Distractions are so common in our lives that they have become an accepted focal point of attention. We aren't discouraged from diversions. We're socially encouraged to be have our attentions drawn away.
I've been experiencing it as clutter because it depletes my experience. Recently when I've gone out to dinner with friends I found it hard to focus because there were multiple big screen TVs playing different channels above my friends' heads. I didn't want to watch TV, but it was an automatic draw. Plus I found it hard to talk with people when they are periodically looking up and reading the typed words on the bottom of the screen.
It's bizarre because going out is a way to do something different rather than staying home. But the TVs erased the experience of being out. The funny thing was I felt a big relief when we left the restaurant. It was soothing to be outside and focus on my friends again.
The encouragement of distraction also shows up with texts and cell phone calls. It's accepted for us to respond to a text or cell phone call while we're in the midst of an in-person conversation with someone. It's hard to not respond to the phone when it calls. There's an urgency and importance that goes along with the vibration and ring. But I've found it's a frustrating experience to be the person taking the call or text, or the person left waiting.

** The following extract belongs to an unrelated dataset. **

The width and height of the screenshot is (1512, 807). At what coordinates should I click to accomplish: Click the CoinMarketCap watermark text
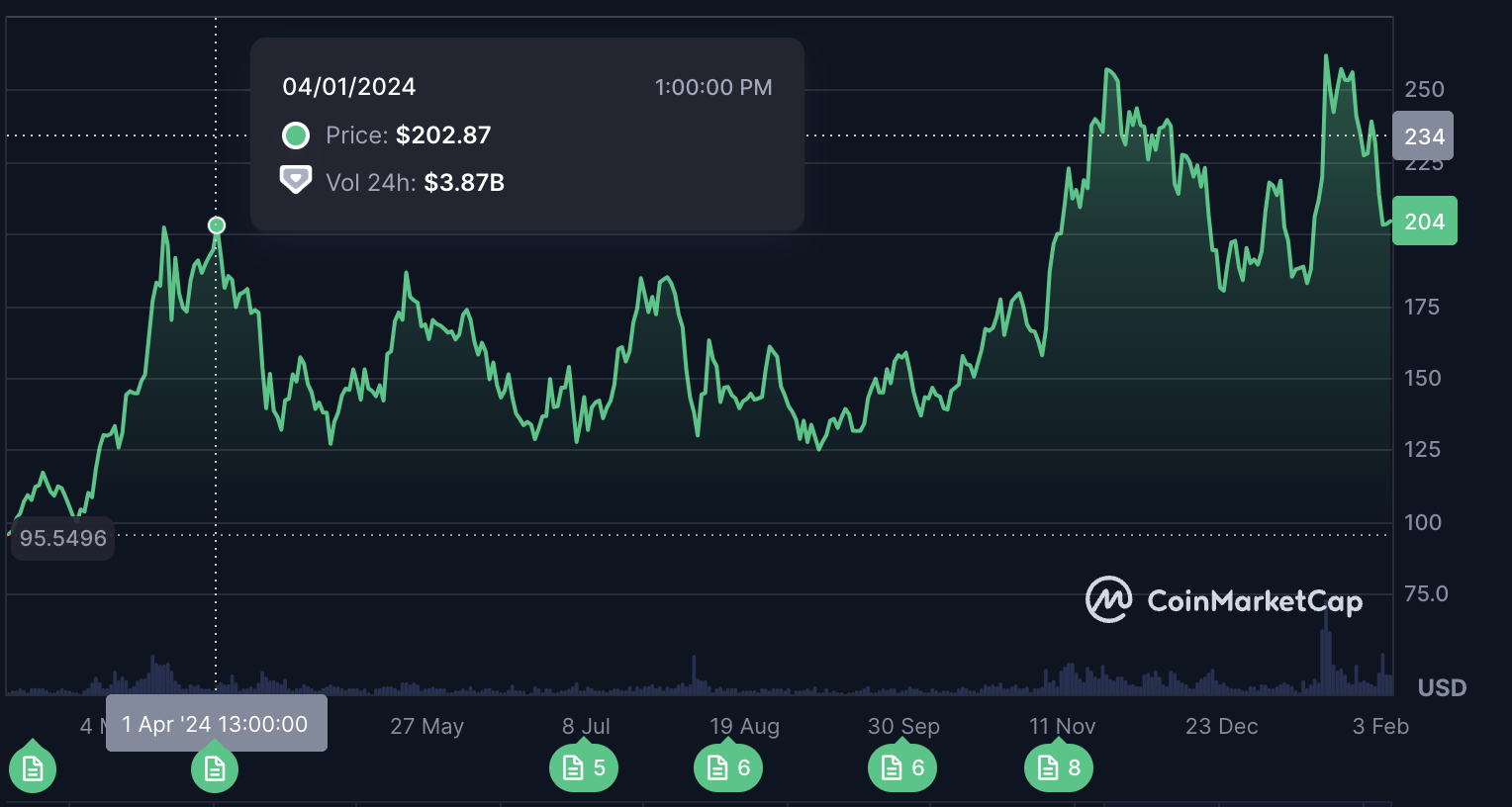coord(1255,600)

The distraction breaks my connection with the person I'm with. The funny thing is it's broken not by another connection, but a trained compulsion towards distraction. The hardest part is the distraction doesn't leave me feeling good. The disruption takes me out of the moment and puts me in a reactionary state.
I found this experience summed up in a commercial for a cell phone:
Lately I've found myself just letting the phone vibrate when I'm with someone and checking the voice-mail later. And I've said when someone's texting bothered me. They actually appreciated that I spoke up.